▸ **What the task asks**
Print exactly the lines of the listing below from the one containing "Task: Click the 创建 SecretKey dialog title" through the final line, both included, and no pictures.

▸ **Data listing**

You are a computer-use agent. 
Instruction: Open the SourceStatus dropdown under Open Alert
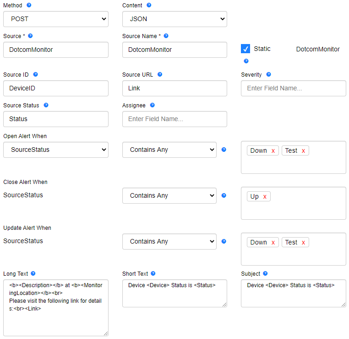(56, 150)

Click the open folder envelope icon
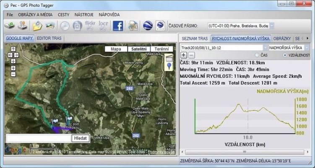coord(37,26)

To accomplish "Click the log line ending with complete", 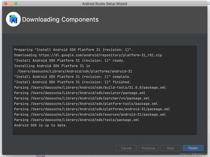I will click(x=73, y=77).
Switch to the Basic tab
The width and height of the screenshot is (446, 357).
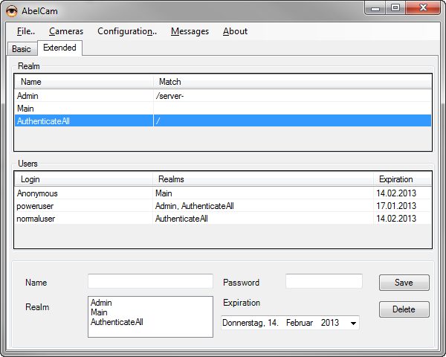tap(22, 49)
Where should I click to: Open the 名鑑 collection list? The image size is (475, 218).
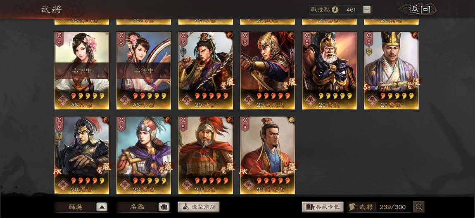point(138,207)
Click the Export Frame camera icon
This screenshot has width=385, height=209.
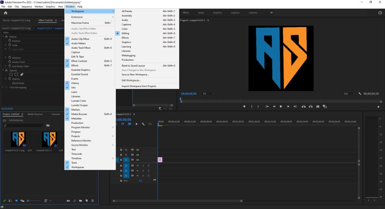point(318,107)
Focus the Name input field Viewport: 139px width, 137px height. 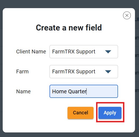click(x=84, y=91)
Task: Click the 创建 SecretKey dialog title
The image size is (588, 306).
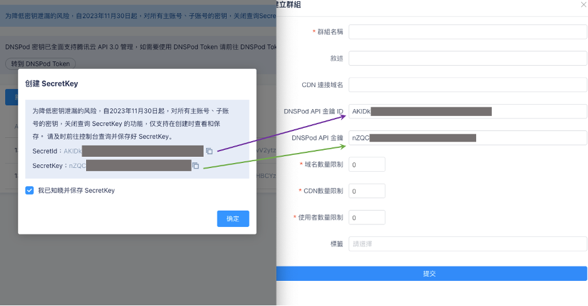Action: coord(52,83)
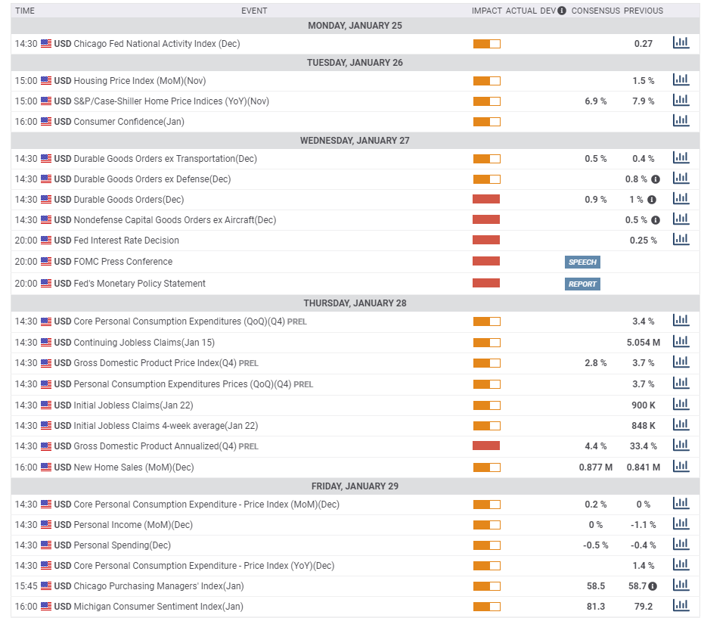The image size is (704, 618).
Task: Click info icon next to Durable Goods Orders 1%
Action: pyautogui.click(x=652, y=200)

▸ **Task output**
Task: Click the 创建 SecretKey dialog title
The image size is (588, 306).
Action: coord(52,83)
The image size is (704, 618).
Task: Click info icon next to Durable Goods Orders 1%
Action: pyautogui.click(x=652, y=200)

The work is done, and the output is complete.